It is therefore not surprising that numerous studies have been devoted to the relationship between Herder and those artists and thinkers who are indebted to him for his original principles and theories. One figure from Russian literature whom many have linked to Herder is N. M. Karamzin, the famous Russian translator, poet, author of sentimentalist prose, and historian of the late eighteenth and early nineteenth centuries. Thus far, the question of a genuine connection between Herder and Karamzin has been considered only vaguely and the conjecture of the former's influence on the latter has not been sufficiently investigated.
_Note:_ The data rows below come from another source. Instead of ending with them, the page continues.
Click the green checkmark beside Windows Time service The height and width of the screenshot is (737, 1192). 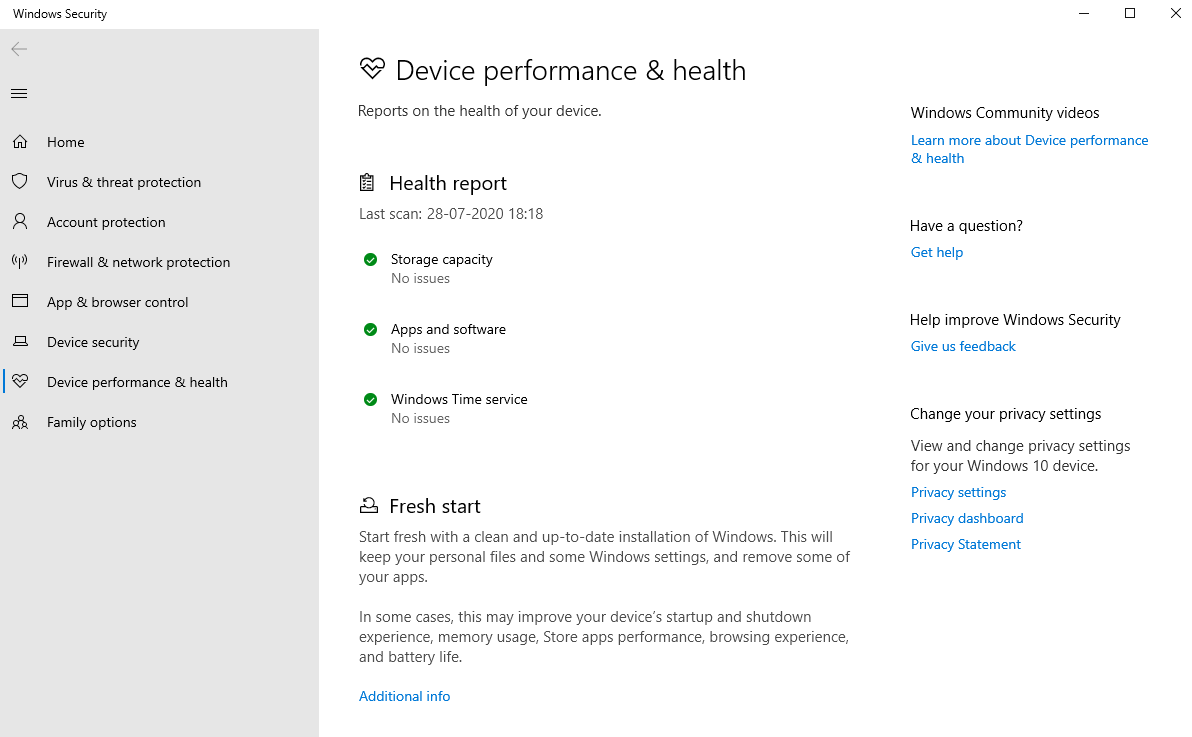point(370,399)
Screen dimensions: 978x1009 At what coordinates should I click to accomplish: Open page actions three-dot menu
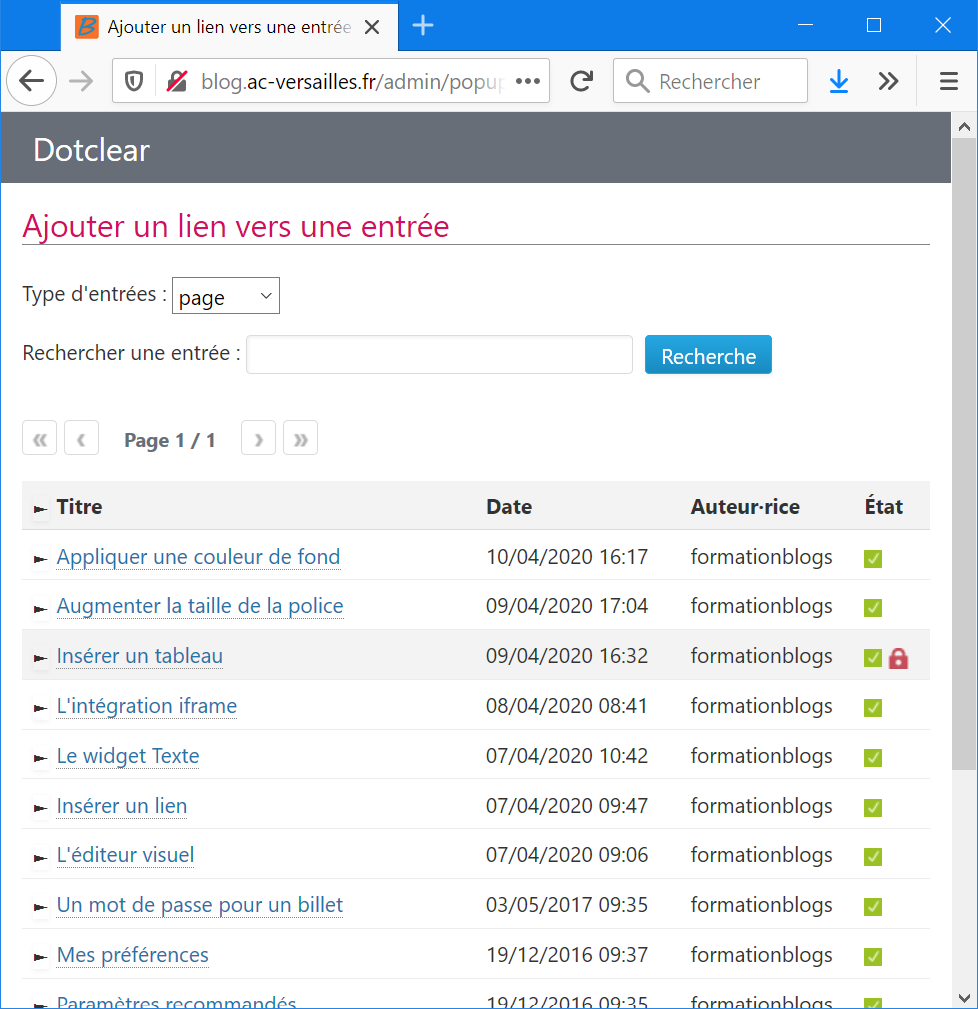pyautogui.click(x=527, y=82)
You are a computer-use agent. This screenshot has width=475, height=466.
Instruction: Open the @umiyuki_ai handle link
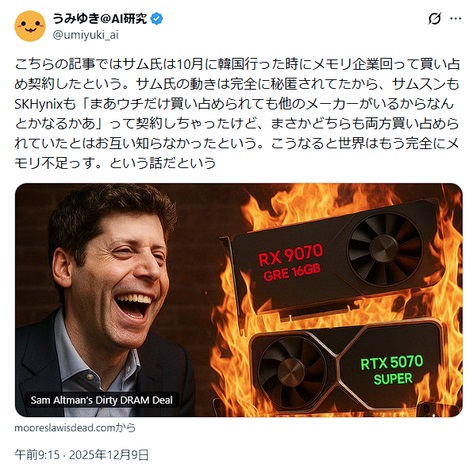point(86,35)
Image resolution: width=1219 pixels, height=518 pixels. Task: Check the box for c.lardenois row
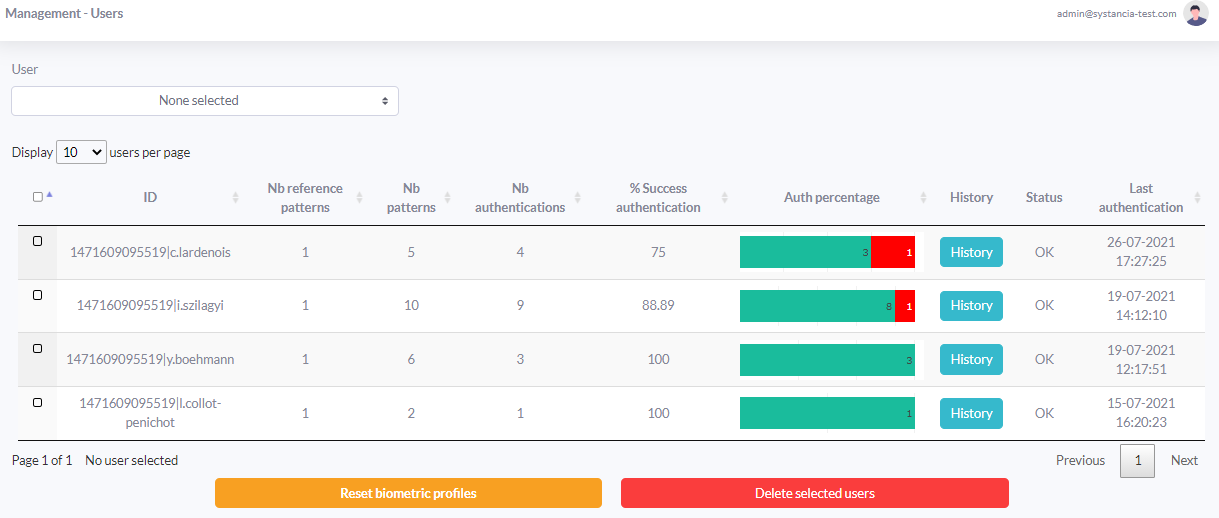point(38,241)
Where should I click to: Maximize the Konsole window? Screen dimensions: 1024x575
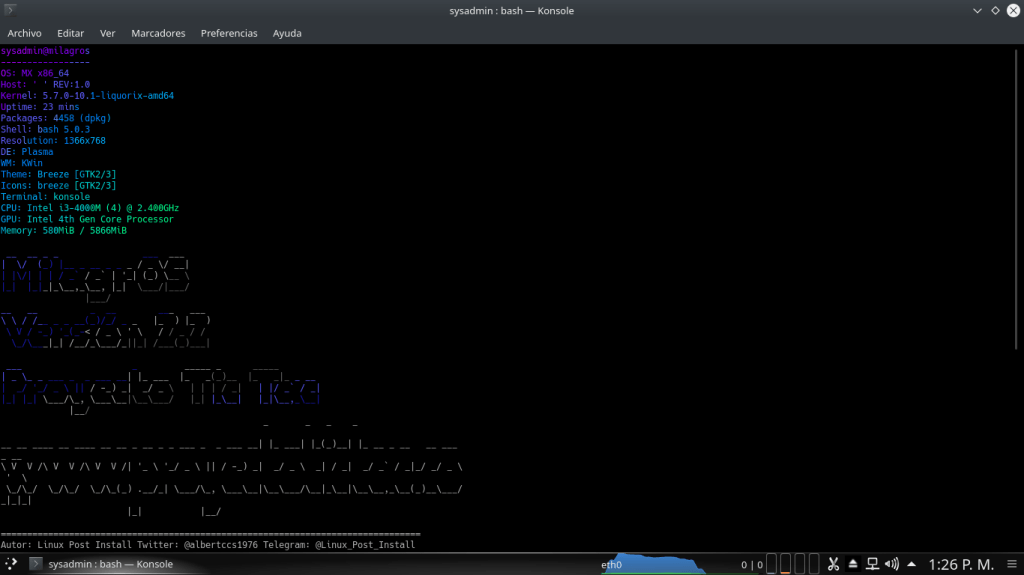pos(994,11)
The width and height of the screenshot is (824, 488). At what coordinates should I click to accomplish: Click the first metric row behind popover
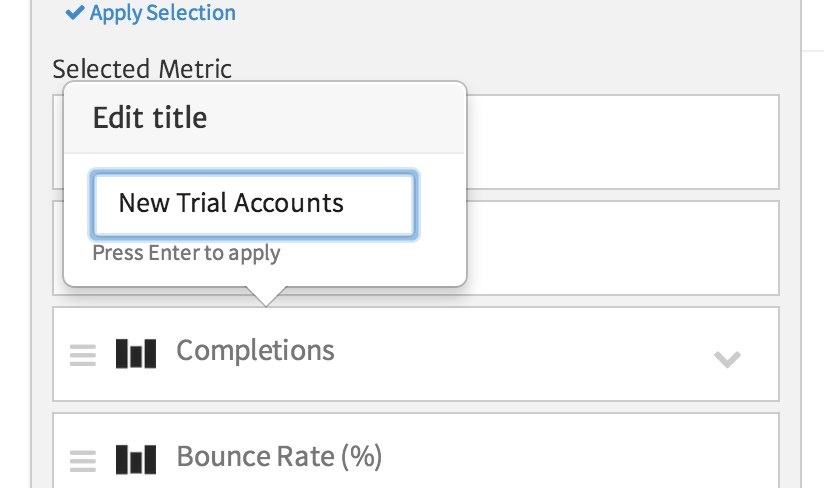pos(620,141)
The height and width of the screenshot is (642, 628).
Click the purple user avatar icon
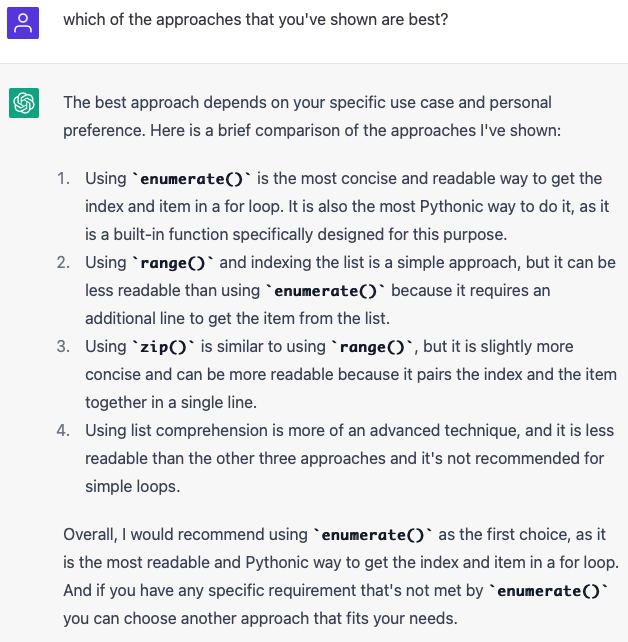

In addition to highlighting the similarities existing between Herder and Karamzin, the present study equally illuminates the significant influence exercised by the former on the latter. To distinguish between cases of mere similarity and those of genuine influence, I refer to the definitive criteria in Goran Hermeren's Influence in Art and Literature. The essential areas of similarity include the following: notions of aesthetics; contributions on the level of style and language; praise of Homer, Shakespeare, Ossian and Klopstock; promotion of national folk literatures; and advocation of historicism. Remarkably, Herder's influence on Karamzin is traceable in all five of these areas to varying degrees.
Finally, through the Herderian magnifying glass as applied here, Karamzin's persevering interest in history emerges as his most urgent and well-founded concern, both as a literary personality and as a historiographer. Indeed this aspect of Karamzin's contribution to Russian literature is one which provides new and stimulating insights for the evaluation of his impact on the generations to follow.